About this task:
Reproduce word for word the part of the records that opens with the line containing "The image size is (2576, 698)." and runs through the end of the records. Leave the pictures out of your copy.

Stored data entries:
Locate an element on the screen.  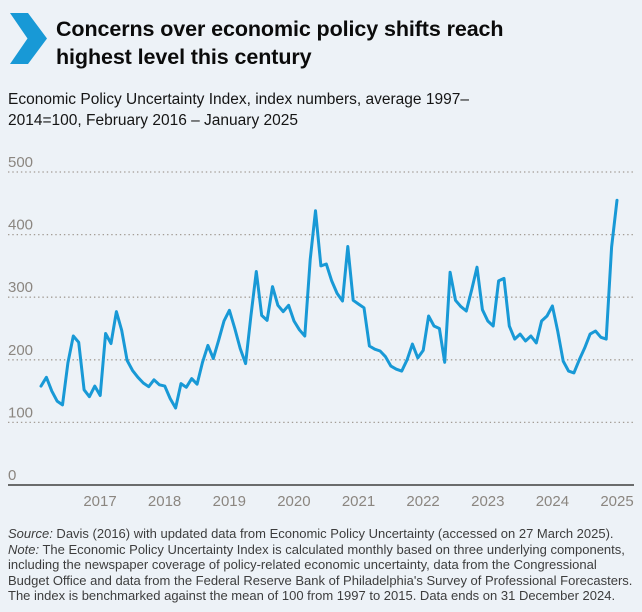
x-axis-label-2025: 2025 is located at coordinates (616, 502).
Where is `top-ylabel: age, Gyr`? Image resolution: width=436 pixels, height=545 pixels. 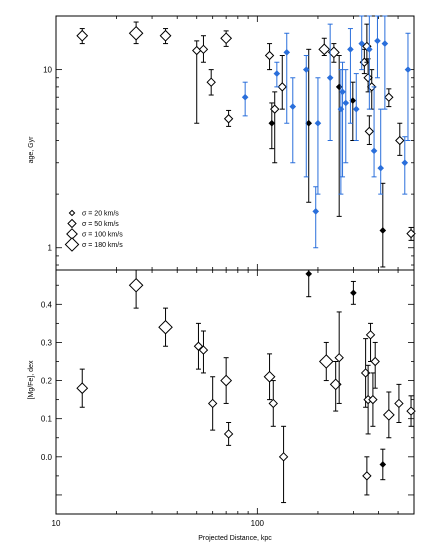 top-ylabel: age, Gyr is located at coordinates (32, 150).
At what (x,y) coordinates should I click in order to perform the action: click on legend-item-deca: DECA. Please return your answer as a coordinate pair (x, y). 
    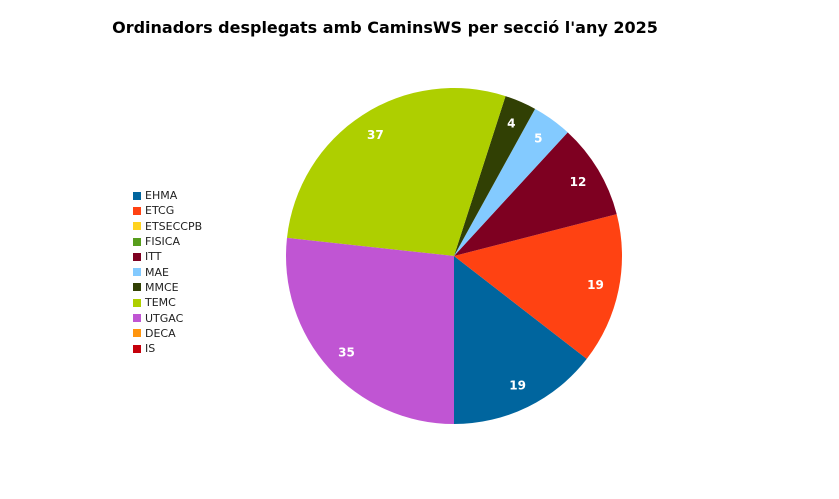
    Looking at the image, I should click on (168, 334).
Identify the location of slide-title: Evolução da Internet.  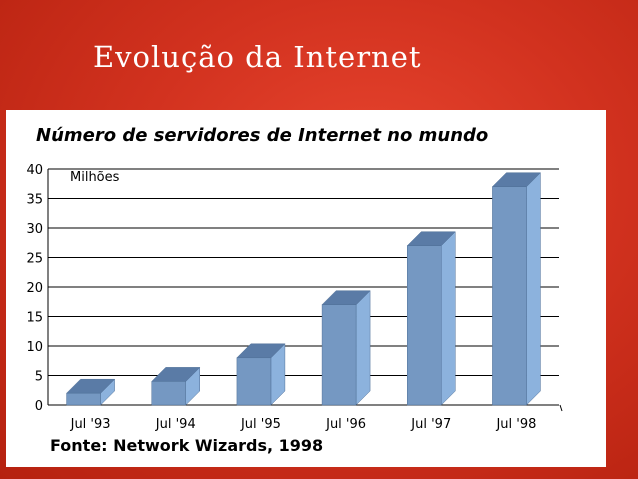
(258, 57).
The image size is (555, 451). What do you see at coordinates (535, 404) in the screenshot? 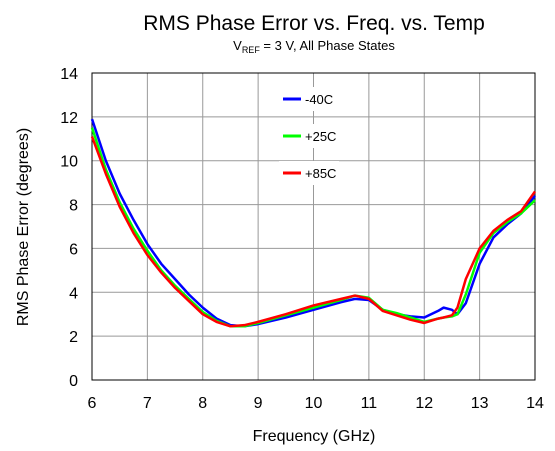
I see `x-tick-label: 14` at bounding box center [535, 404].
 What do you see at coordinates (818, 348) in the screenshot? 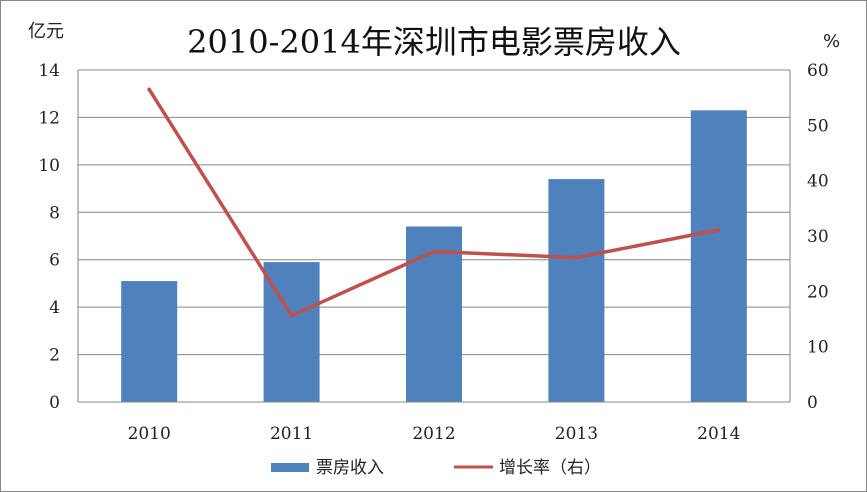
I see `right-tick-label: 10` at bounding box center [818, 348].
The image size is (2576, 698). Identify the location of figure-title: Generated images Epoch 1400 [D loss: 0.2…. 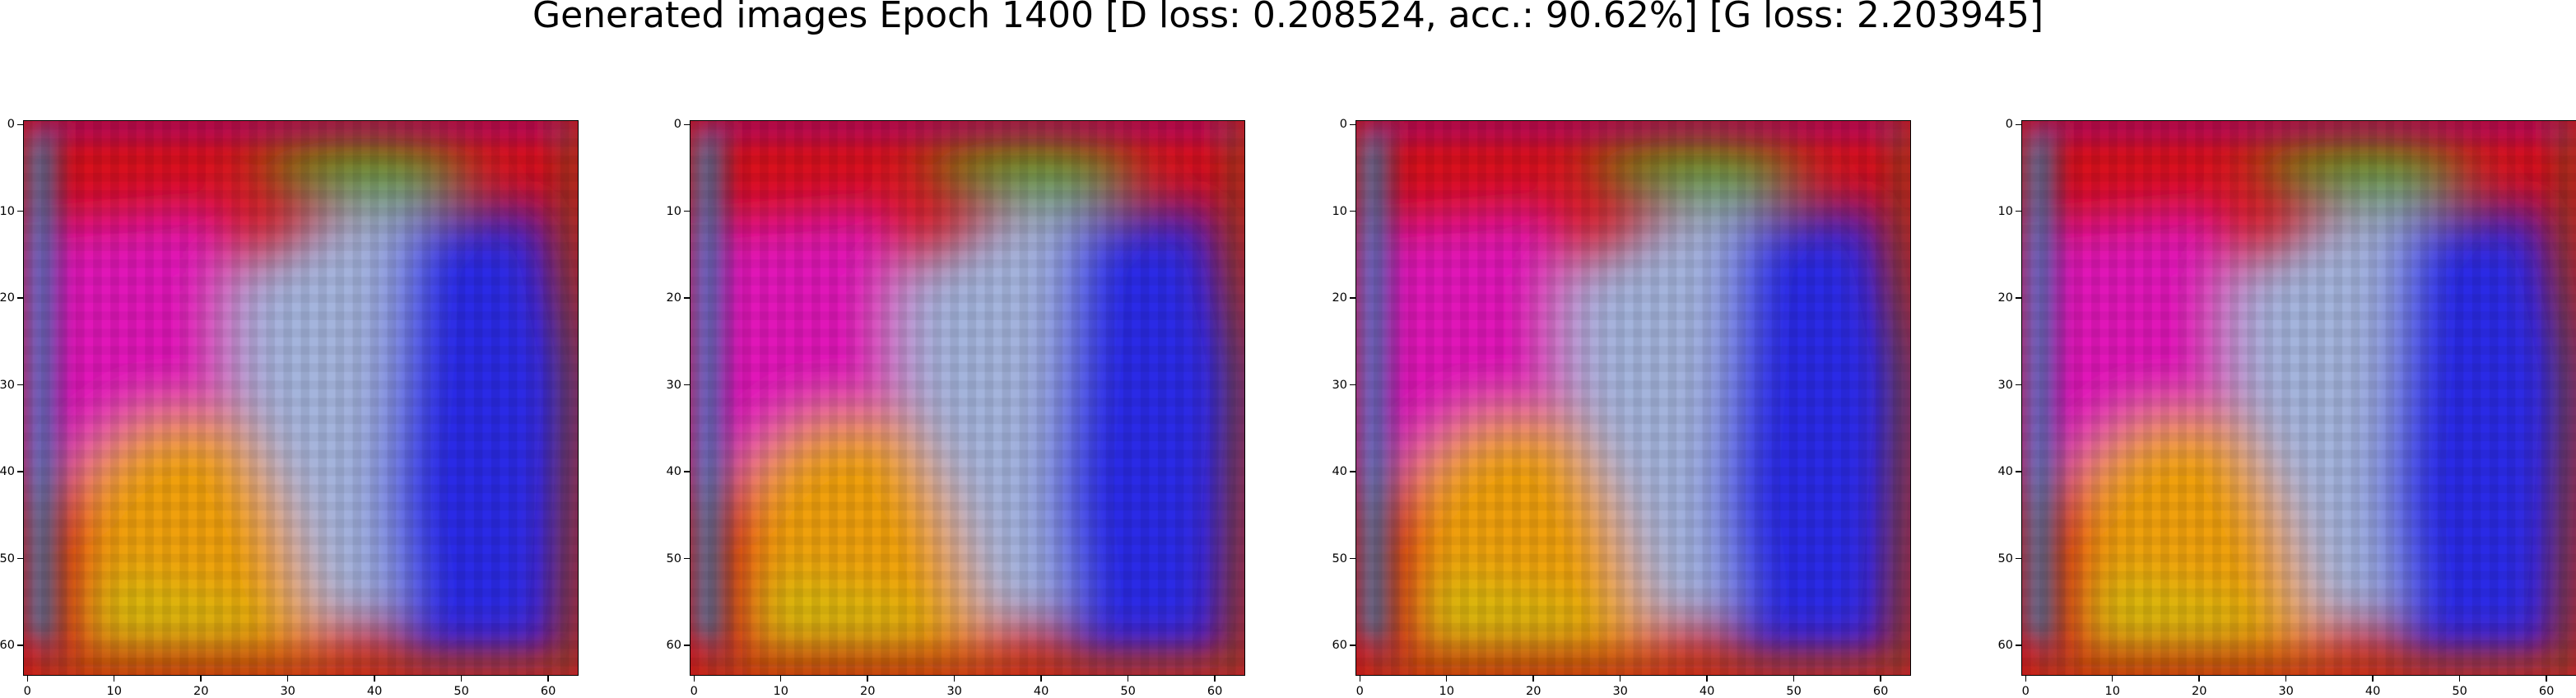
(1288, 18).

Written solution:
The image size is (2576, 698). Identify the location of figure-title: Generated images Epoch 1400 [D loss: 0.2…. 
(1288, 18).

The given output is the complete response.